Electrochemical reduction in aqueous graphene oxide (GO) dispersion has emerged as an alternative route to producing a reduced GO (rGO) membrane on Au mesh. Under scanning electron microscopy, an interesting pattern formed by distinct differences was discovered from the deoxidization evolution. Scanning transmission X-ray microscopy shows the chemical composition coordination mixing of C–OH, C–O–C, HO–CO, and CO bonds at nanoscale resolution. The electrochemical reduction of C–OH, new bonding of C–O–C, and structure recovery of CC were obtained from GO transformation into the rGO membrane. In Kelvin probe force microscopy, the same pattern of rGO was also observed for the diversity of work functions ranging from 5.55 to 5.70 eV compared with the uniform distribution of GO of 5.78 eV. Density functional theory calculations predicted that the work function variation originated from the dependence of O atom number and functional group species. A high (low) diversity in work function values was ascribed to the C–O–C (HO–CO) bond even with increasing oxygen numbers, accounting for the peak variation. Controlling the work function holds great significance for photovoltaic behavior and band alignment in photoelectric devices. Thus, growing large-area rGO membranes offers a new route to obtaining membranes for applications requiring transparent materials.

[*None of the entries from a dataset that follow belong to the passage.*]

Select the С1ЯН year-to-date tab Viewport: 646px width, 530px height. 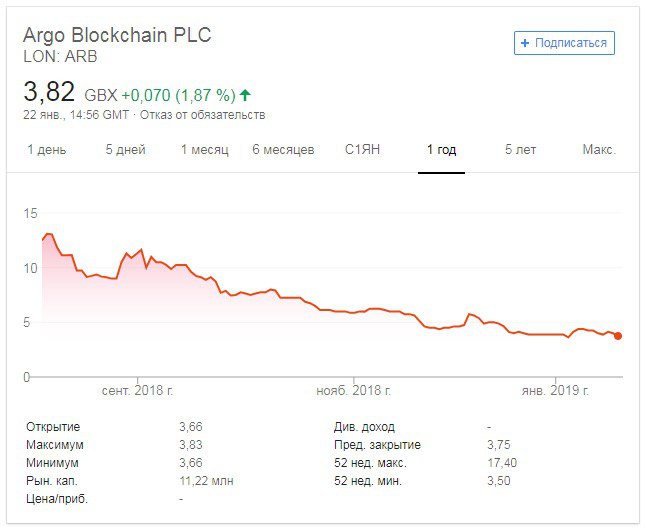tap(363, 150)
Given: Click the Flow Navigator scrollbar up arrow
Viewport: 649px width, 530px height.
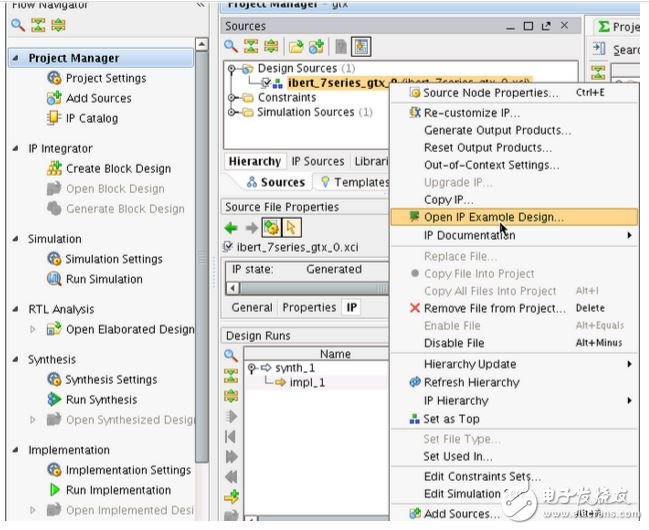Looking at the screenshot, I should (x=203, y=46).
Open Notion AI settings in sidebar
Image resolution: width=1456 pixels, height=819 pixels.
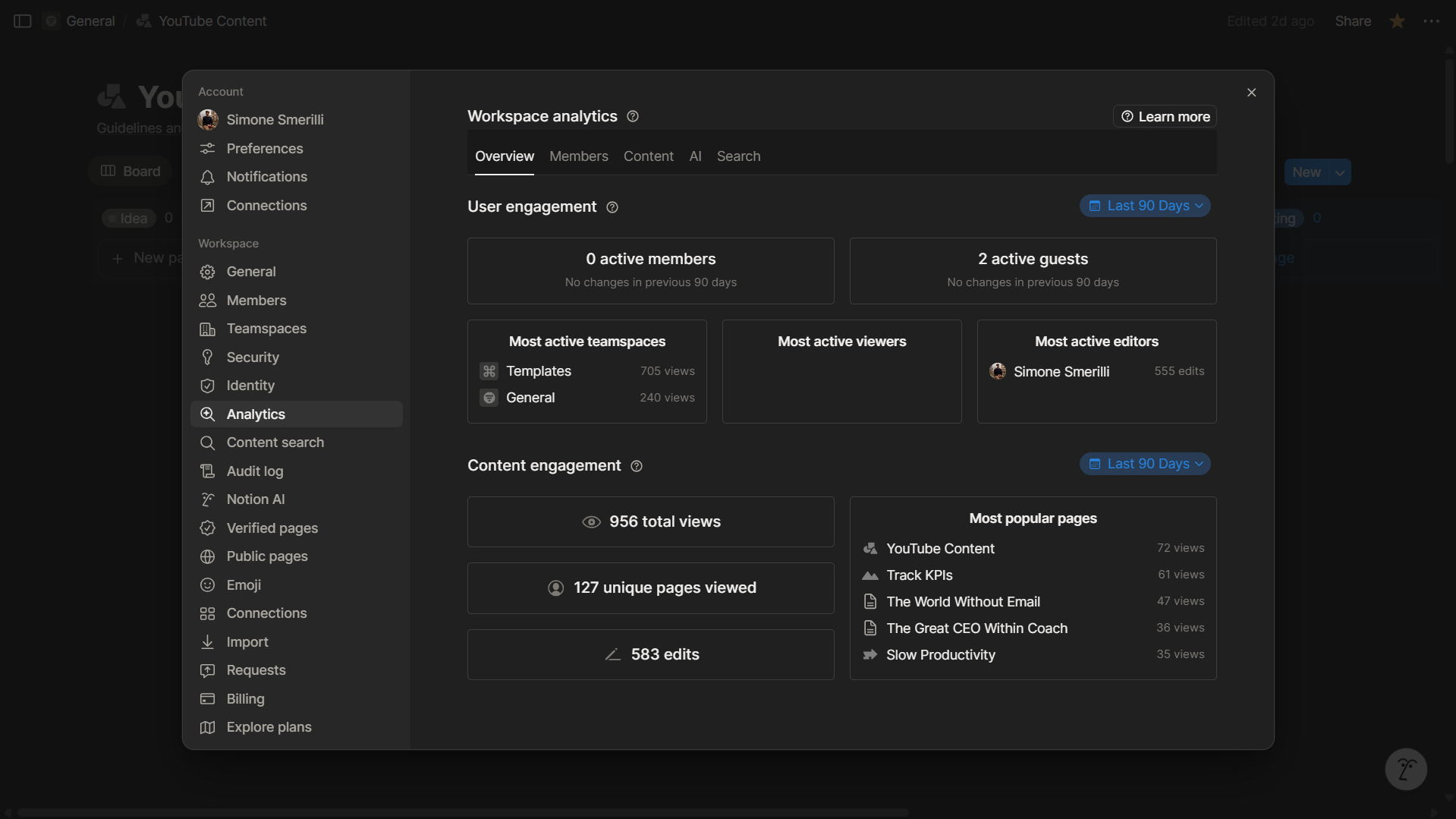254,499
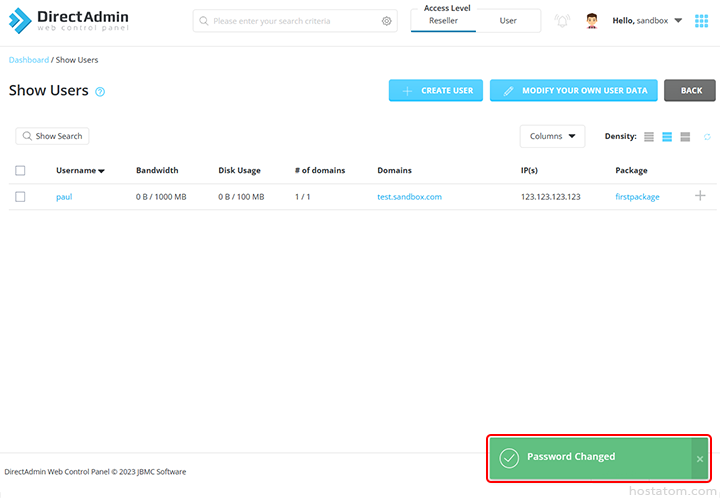The width and height of the screenshot is (720, 498).
Task: Expand the Hello, sandbox user menu
Action: 648,21
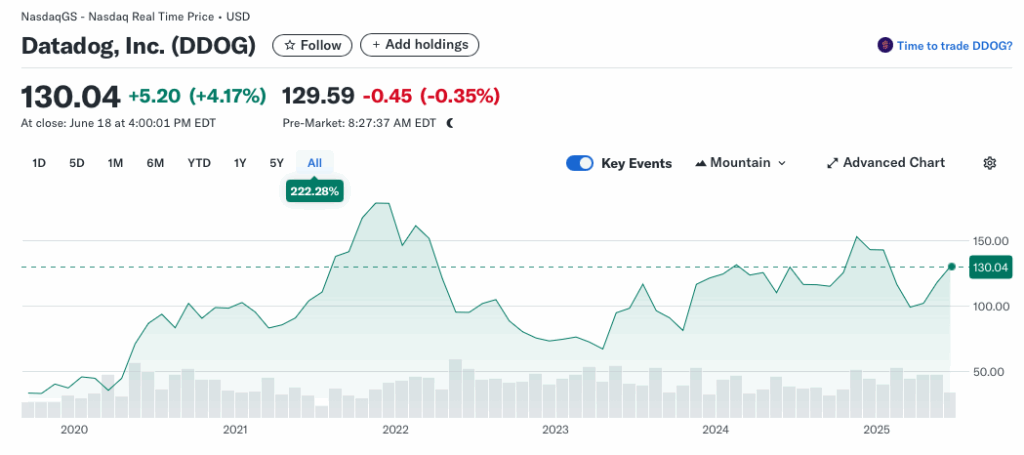Click the Add holdings button
The height and width of the screenshot is (455, 1024).
pos(420,45)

水性氧化石墨烯 (GO) 分散体中的电化学还原已成为在 Au 网上生产还原 GO (rGO) 膜的替代途径。在扫描电子显微镜下，从脱氧过程中发现了由明显差异形成的有趣图案。扫描透射 X 射线显微镜显示了纳米级分辨率的 C-OH、C-O-C、HO-C O 和CO 键的化学成分配位混合。C-OH的电化学还原、C-O-C的新键合和C的结构恢复C 是从 GO 转化到 rGO 膜中获得的。在开尔文探针力显微镜中，与 GO 的均匀分布 5.78 eV 相比，在 5.55 至 5.70 eV 范围内的功函数多样性也观察到了相同的 rGO 模式。密度泛函理论计算预测，功函数变化源于 O 原子数和官能团种类的依赖性。功函数值的高（低）多样性归因于 C-O-C (HO-C O) 键，即使氧数增加，也解释了峰值变化。控制功函数对光电器件中的光伏行为和能带对准具有重要意义。因此，生长大面积 rGO 膜为获得用于需要透明材料的应用的膜提供了新途径。